Установка на всеохватность и точность приводила к соположению разнородного материала. Будничные житейские подробности и общечеловеческие проблемы, сформулированные в метафизических терминах, переплетались как звенья единой цепи человеческого бытия, где «сапоги и старые калоши» неразрывно связаны с «несообразностью действительного с разумным». Словно вторя страстным эпистолярным монологам Белинского о значении гривенников, Чернышевский заполняет страницы своего дневника подсчетами расходов и списками покупок (впоследствии попавшими в «Что делать?»). В противоположность этому, в дневнике молодого аристократа Льва Толстого за тот же год почти отсутствуют конкретные бытовые подробности.15 Но даже на фоне общекультурных преобразований эпохи реализма, в которых интеллигенты-разночинцы сыграли особую роль, его дневники — явление уникальное, и по своему стремлению к точности, и по широте включенного материала. Чернышевский намеревался регистрировать «все, решительно все»

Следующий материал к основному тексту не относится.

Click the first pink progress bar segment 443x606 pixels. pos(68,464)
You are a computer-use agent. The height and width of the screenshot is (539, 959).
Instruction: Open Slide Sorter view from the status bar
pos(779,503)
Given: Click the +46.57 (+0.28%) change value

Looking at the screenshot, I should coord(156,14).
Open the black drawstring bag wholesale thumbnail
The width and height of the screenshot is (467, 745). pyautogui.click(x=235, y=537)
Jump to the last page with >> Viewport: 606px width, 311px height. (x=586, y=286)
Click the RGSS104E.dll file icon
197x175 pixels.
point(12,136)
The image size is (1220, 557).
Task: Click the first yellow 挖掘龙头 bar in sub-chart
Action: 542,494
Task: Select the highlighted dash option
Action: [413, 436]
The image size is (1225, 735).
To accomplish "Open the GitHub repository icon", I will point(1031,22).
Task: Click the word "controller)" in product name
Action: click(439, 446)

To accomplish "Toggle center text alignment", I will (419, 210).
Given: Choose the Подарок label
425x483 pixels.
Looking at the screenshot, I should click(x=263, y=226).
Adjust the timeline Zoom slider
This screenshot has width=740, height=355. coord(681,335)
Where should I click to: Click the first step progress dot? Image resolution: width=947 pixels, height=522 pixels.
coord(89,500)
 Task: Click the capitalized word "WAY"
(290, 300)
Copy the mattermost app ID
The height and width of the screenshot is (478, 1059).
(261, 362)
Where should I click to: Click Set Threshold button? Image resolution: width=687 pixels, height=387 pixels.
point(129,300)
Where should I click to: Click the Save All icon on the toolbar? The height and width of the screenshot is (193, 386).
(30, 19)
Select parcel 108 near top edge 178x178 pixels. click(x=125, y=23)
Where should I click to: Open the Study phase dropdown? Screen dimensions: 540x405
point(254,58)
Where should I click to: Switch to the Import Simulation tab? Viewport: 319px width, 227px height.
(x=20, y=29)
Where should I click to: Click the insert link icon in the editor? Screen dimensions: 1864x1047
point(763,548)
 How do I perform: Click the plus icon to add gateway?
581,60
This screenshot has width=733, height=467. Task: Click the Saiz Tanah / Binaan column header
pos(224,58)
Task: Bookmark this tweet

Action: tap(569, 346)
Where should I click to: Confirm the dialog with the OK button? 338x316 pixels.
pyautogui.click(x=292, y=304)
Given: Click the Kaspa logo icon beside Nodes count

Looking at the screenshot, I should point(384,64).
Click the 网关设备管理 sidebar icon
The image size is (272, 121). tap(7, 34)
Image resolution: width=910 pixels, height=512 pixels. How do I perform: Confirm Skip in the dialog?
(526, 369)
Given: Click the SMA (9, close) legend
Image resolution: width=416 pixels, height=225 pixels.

(1:471) — он фиксировал серьезные мысли и чувства, мгновенные ассоциации, мимолетные ощущения, рутинные действия, содержание разговоров, маршруты перемещения по городу, меню обедов, расходы, и даже телесные отправления (включая мельчайшие детали выделительных и половых функций). Точность этих описаний поразительна: он старался определить каждый компонент своего опыта, указывая, по возможности, место, время, и продолжительность действия и устанавливая причинно-следственные связи.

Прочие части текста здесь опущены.